July 26th, 2022

Proposed Changes to Pennsylvania’s Sentencing Guidelines

The Pennsylvania Commission on Sentencing has proposed a comprehensive review of the sentencing guidelines.  These proposed changes modify both the offense gravity score categories and prior record score categories.  A working draft of the proposed changes is currently subject to a public comment period and may become effective in the near future.

An offense gravity score is a point value assigned to each criminal offense based on the severity of the offense.  Similarly, a prior record score is a category based on the number and severity of a defendant’s prior convictions, including out-of-state convictions.

Pennsylvania’s sentencing guidelines use offense gravity scores and prior record scores to tabulate a standard range minimum sentence for a particular defendant convicted of a specific offense. 
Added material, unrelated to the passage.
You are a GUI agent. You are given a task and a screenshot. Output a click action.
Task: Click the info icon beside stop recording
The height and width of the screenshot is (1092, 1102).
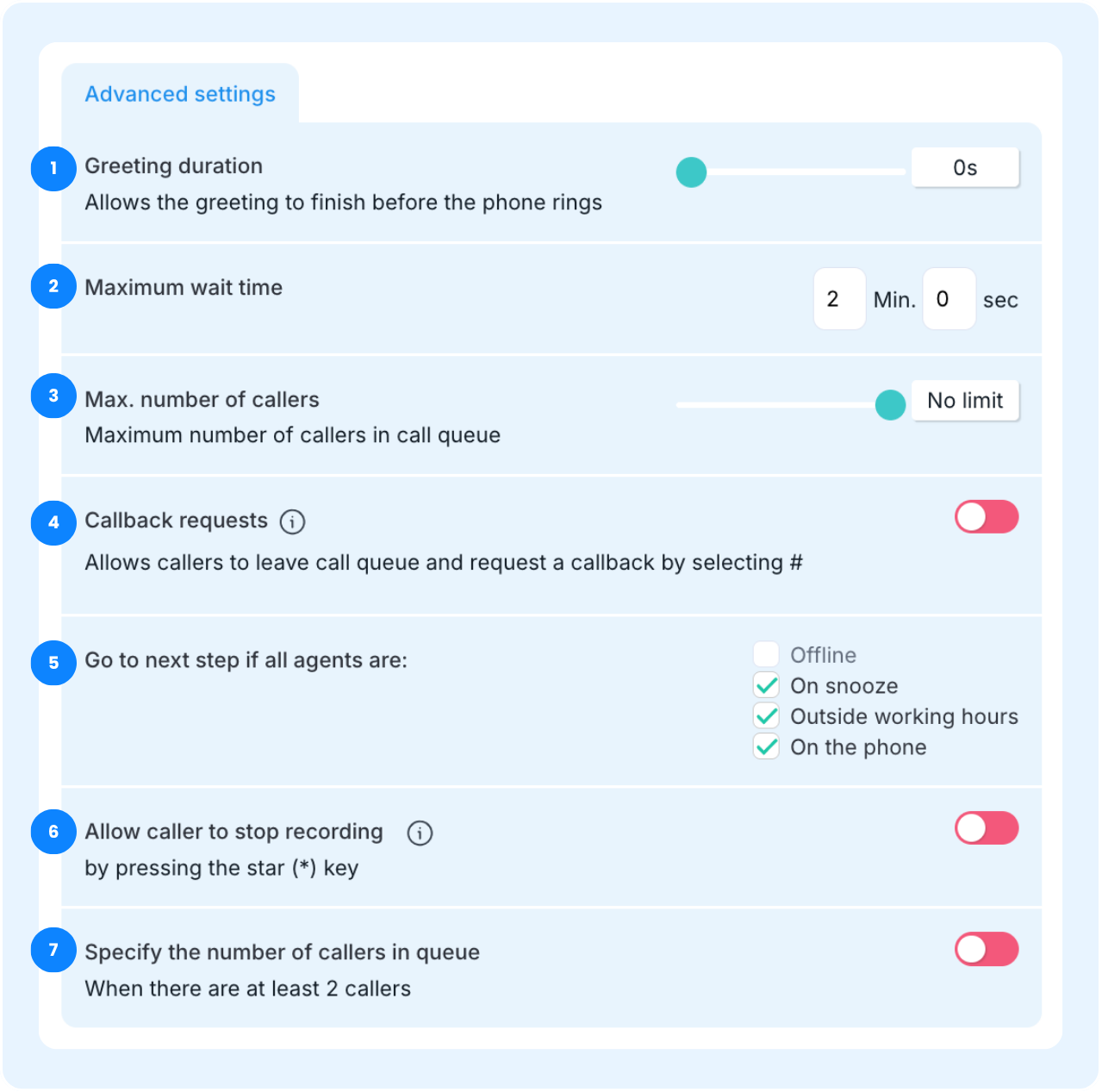pos(420,833)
Under the current 7th Edition of the sentencing guidelines, originally adopted in 2012, there are 15 offense gravity score categories, 14 general categories, and 1 category for Murder 1 and Murder 2.  The proposed changes expand the number of offense gravity score categories to 42, 36 general categories, and 6 for Murder 1 and Murder 2.  These changes are intended to provide more targeted and consistent sentencing recommendations.  Additionally, these modifications address offense adjustments, sentencing factor adjustments, general enhancement provisions, and certain offense-specific enhancement provisions.  The most notable of these changes are sentencing factor adjustments, which allow for upward or downward departures for circumstances like cooperation, course of conduct, and a defendant’s role in the offense.

Under the current guidelines, there are 8 prior records score categories (0-5, RFEL, and REVOC).  The proposed guidelines would replace these with four categories, 0, Low, Medium, and High.  This modification includes new lapsing provisions where prior convictions no longer count if a defendant has been crime-free for a significant period of time.

Specifically, if a defendant has not committed any criminal offense within the last 10 years, all misdemeanor offenses, all ungraded felony offenses, and all third-degree felony offenses are removed from consideration of his or her prior record score.  If a defendant has not committed any criminal offense within the last 15 years, all offenses except crimes of violence are removed from consideration of his or her prior record score.  Finally, if a defendant has not committed any criminal offense within the last 25 years, all offenses are removed from consideration of his or her prior record score.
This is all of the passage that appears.